*** Opening Records for the task ***
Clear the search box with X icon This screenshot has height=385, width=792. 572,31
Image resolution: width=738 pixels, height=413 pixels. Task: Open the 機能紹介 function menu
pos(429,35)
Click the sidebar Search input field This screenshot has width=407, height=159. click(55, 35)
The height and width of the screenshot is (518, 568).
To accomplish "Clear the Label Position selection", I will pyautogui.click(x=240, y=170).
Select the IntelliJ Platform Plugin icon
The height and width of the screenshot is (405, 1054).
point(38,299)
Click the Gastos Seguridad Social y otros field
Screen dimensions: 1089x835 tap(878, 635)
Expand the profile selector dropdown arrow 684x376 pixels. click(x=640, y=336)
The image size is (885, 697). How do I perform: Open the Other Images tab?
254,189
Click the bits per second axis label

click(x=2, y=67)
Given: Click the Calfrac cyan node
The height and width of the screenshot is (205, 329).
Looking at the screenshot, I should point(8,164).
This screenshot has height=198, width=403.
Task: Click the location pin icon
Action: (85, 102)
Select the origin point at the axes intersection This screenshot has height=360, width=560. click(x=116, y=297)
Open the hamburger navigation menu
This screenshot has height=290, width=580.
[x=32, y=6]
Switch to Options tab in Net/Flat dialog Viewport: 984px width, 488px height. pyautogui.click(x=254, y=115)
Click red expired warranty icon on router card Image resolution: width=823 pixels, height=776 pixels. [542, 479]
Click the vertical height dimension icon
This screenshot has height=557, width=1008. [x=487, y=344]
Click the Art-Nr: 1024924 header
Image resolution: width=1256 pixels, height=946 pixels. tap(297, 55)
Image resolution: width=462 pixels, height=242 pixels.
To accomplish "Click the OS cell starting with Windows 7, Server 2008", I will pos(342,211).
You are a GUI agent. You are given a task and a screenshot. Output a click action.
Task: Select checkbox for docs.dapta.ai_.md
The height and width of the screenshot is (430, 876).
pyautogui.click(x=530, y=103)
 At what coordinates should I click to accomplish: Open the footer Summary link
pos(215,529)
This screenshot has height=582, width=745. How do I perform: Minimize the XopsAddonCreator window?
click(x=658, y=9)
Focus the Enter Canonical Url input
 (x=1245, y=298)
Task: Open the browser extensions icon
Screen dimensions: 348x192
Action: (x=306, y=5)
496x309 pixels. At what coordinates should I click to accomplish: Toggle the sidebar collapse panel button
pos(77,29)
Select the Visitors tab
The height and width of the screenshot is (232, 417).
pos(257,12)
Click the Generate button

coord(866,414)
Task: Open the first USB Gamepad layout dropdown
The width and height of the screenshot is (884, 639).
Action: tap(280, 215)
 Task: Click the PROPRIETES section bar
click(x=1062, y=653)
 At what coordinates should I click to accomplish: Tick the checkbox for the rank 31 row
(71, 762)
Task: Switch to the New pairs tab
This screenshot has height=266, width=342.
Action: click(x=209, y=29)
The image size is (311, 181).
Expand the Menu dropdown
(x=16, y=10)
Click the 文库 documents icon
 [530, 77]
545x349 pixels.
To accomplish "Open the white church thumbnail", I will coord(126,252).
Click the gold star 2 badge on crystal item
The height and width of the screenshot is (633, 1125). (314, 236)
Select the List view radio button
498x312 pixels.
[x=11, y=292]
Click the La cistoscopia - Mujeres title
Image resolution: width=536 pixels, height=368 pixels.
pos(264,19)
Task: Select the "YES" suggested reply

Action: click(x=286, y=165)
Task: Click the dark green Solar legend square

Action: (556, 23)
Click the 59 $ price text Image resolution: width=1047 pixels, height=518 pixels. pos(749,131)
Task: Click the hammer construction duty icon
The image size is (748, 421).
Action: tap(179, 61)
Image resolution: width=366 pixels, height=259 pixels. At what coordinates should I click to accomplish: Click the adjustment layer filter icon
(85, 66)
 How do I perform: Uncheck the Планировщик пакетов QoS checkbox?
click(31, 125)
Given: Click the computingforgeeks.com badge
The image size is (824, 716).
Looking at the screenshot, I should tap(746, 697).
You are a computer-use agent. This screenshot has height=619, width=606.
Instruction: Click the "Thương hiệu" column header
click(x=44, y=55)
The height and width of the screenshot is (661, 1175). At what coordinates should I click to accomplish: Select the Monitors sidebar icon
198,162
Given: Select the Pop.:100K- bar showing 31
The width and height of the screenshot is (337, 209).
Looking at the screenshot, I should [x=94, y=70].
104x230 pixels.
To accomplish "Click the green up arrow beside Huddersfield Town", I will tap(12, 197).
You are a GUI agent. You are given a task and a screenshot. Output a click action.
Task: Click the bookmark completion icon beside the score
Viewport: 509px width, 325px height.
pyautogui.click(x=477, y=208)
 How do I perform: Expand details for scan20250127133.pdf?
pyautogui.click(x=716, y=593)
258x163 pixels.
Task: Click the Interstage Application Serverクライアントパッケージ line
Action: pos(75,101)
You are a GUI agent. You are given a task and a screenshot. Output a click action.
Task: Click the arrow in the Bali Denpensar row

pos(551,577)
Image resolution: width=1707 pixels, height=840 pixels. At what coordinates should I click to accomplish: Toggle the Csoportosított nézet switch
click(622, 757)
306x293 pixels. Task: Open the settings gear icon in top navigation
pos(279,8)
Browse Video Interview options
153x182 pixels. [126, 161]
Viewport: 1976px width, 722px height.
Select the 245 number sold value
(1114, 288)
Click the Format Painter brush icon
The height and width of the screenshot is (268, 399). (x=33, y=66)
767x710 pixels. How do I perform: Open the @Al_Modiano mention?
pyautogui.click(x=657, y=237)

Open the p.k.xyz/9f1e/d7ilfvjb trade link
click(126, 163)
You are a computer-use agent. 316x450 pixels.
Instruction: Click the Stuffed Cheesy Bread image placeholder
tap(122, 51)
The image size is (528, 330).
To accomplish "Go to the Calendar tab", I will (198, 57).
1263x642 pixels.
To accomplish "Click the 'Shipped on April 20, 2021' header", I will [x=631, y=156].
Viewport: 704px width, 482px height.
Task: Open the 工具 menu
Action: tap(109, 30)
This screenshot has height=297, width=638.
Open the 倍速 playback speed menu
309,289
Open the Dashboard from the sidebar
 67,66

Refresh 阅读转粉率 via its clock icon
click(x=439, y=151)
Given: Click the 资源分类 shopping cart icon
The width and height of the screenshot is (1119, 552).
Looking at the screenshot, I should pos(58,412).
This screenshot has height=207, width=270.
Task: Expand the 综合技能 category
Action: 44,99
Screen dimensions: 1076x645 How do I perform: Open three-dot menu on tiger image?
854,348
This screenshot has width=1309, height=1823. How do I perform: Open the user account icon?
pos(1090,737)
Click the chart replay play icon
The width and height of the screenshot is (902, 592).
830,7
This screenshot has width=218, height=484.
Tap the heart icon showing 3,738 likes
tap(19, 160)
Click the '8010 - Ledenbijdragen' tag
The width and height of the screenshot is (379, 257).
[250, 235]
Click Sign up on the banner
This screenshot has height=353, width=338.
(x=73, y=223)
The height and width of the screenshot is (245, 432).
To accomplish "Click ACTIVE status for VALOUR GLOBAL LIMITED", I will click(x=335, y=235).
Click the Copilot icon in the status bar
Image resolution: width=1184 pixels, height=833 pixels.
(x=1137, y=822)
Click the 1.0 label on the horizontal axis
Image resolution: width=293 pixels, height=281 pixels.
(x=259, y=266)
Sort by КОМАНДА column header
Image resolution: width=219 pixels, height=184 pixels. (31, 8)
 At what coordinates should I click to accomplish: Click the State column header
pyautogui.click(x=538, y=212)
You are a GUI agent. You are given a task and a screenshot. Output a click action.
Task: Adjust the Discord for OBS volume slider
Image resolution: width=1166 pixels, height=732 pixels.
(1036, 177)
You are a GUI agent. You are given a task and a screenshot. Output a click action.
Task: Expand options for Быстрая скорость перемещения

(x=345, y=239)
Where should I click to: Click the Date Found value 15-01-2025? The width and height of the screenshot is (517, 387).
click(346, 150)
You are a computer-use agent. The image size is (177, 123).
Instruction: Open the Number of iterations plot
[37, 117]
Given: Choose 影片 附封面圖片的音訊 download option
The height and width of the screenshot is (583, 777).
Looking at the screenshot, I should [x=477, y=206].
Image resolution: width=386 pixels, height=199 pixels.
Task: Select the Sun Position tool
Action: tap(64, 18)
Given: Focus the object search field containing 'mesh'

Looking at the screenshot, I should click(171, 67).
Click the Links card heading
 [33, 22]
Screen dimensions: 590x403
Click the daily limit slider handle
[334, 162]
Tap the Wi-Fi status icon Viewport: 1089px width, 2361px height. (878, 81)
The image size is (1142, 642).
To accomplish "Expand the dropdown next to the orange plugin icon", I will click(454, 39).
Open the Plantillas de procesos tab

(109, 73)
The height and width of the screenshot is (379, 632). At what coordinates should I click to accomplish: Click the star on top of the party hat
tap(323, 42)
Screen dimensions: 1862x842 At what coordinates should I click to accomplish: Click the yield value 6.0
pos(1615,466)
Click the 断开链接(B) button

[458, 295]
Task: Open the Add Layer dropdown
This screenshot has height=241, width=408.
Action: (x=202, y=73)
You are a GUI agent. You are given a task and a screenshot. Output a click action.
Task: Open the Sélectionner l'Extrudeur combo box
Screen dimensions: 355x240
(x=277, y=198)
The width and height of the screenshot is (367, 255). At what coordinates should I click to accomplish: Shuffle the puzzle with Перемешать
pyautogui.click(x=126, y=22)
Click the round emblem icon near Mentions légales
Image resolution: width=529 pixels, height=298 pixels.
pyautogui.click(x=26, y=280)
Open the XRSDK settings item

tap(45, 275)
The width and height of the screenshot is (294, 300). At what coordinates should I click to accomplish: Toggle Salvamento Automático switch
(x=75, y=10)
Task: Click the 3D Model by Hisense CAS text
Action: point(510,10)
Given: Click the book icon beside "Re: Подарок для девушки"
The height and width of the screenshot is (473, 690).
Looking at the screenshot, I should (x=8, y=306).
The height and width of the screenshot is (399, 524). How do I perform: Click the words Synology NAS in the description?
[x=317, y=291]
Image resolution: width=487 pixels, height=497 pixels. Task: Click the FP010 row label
*** Closing Records for the task ***
Problem statement: Scan the data above and state how many of its lines contain the string "beside", with no other content.

Written answer: 3